INPUT RECORDS:
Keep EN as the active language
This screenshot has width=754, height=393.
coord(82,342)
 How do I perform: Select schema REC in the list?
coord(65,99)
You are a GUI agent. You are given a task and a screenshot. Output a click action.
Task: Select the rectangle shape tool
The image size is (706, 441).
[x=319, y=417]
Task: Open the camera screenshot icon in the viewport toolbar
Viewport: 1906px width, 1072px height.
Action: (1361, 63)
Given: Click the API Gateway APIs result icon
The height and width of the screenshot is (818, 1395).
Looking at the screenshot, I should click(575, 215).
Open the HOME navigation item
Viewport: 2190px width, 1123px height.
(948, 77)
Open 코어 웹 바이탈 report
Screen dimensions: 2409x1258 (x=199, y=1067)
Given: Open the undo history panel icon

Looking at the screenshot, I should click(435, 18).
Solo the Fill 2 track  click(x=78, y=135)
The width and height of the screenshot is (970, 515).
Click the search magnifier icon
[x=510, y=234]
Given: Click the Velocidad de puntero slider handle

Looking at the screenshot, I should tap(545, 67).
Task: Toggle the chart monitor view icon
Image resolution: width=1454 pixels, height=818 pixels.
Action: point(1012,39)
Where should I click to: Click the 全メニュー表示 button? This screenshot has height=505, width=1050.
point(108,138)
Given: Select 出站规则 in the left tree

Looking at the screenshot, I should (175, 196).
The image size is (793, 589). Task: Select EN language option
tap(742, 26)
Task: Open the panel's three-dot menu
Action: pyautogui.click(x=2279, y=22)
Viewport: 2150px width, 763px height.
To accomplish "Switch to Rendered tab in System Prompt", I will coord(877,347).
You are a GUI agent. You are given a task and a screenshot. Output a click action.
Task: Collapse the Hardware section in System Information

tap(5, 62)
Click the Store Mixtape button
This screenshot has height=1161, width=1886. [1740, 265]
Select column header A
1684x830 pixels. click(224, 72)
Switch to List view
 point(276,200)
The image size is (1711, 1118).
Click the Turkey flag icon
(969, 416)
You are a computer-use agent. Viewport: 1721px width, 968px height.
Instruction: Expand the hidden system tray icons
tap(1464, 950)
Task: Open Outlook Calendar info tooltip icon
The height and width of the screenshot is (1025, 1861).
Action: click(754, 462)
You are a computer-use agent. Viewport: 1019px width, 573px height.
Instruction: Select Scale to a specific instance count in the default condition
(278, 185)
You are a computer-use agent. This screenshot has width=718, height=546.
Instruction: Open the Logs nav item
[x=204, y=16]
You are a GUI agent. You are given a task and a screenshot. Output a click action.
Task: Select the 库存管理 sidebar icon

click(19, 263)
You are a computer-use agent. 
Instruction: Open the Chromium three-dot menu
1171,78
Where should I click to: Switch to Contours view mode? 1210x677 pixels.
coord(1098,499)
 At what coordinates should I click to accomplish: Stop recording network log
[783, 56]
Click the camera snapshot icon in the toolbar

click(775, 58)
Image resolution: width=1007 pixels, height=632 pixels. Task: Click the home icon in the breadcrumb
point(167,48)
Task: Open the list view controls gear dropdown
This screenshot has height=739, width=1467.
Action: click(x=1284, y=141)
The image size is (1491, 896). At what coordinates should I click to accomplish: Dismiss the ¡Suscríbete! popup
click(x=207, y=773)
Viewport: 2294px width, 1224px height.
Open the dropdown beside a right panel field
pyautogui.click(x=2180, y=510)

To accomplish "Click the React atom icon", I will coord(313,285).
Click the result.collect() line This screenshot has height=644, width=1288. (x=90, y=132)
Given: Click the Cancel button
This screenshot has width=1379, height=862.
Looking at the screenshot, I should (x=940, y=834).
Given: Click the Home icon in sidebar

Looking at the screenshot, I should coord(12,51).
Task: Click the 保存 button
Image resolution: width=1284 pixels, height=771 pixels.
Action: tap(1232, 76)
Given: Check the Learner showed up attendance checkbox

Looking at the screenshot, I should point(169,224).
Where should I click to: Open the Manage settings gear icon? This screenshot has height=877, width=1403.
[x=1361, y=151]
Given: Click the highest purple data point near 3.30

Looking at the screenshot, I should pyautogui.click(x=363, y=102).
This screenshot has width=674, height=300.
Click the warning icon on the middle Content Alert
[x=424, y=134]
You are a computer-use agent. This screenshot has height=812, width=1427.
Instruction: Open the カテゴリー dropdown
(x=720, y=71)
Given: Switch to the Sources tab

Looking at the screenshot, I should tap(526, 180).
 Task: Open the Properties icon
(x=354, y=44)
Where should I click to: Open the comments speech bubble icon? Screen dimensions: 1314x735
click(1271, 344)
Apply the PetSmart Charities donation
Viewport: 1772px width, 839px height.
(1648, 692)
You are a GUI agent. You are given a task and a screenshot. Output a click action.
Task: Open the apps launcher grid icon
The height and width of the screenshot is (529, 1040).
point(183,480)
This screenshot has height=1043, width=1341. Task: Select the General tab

THE TASK: Line count for the word "computer": please state how many lines of the records above contain it, and nothing else.

ANSWER FOR THIS EXERCISE: 5